1. The dictionary is stored in two text files
A dictionary for each language consists of two human-readable text files (more on that below). Some dictionaries are developed in the open, and you could find those files in Github or some other source repository. It’s relatively easy to find and fix the issues in such dictionaries.
However, dictionaries are usually packaged for distribution as software-specific packages: .xpi for Mozilla, .oxt of LibreOffice, .deb for Debian/Ubuntu. Those are ZIP files with a different file extension and some additional meta-information inside.
If your dictionary is only available as a package and you want to make some changes, you would have to unpack them or find the original source.
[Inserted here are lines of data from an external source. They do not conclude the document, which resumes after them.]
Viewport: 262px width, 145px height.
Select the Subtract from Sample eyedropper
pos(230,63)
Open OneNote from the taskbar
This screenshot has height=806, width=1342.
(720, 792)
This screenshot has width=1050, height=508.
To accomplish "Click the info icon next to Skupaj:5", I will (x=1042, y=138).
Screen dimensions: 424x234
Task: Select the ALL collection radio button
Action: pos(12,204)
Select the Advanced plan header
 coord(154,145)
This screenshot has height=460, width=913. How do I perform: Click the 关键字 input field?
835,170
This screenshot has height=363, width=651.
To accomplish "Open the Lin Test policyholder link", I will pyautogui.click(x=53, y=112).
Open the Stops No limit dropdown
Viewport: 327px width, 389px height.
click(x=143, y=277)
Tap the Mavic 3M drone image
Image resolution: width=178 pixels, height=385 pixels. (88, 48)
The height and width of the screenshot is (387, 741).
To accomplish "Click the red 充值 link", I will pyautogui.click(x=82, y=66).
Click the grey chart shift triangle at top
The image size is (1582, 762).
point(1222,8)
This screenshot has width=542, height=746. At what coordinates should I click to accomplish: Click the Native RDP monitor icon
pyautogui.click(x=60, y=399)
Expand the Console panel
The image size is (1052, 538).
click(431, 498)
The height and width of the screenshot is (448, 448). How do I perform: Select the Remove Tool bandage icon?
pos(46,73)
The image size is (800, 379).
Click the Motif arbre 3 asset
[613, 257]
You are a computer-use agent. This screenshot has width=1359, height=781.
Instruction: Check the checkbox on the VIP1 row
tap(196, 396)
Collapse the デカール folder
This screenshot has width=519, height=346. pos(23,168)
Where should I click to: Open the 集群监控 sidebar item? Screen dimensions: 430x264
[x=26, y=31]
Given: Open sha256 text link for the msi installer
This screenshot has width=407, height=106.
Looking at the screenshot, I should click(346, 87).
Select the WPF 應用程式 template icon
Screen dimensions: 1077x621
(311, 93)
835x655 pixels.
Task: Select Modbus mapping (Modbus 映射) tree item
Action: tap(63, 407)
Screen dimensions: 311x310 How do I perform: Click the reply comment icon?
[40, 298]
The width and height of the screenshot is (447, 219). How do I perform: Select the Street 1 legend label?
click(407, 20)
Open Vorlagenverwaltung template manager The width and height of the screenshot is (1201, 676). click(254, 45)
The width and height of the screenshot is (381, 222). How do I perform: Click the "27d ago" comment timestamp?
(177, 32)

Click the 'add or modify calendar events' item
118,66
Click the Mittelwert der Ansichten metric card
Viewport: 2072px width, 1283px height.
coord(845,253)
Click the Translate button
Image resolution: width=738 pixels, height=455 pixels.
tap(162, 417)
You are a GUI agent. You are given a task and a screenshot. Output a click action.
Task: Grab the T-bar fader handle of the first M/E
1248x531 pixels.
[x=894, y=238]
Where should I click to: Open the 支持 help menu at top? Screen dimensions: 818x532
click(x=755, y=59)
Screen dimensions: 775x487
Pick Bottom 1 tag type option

2. The first file contains the list of words, but it can’t be interpreted without the other
The <languagename>.dic
file, or dictionary file, has a simple format: one word per line. The line might contain just a word or, more commonly, a word with flags (separated by /
).
speleological
speleologist/MS
speleology/M
spell/JSMDRZG
spellbind/ZGRS
spellbinder/M
spellbound
Here, for example, “speleological” has no flags; “spell” has flags J, S, M, D, … Only the second file (<languagename>.aff
) can tell the meaning of those flags. (In this particular case, it tells that for the base form “spell”, several suffixes can be used, effectively declaring that words “spelled”, “spells”, “spelling”, … are correct).
Some dictionaries attach even more information to the word (see 16).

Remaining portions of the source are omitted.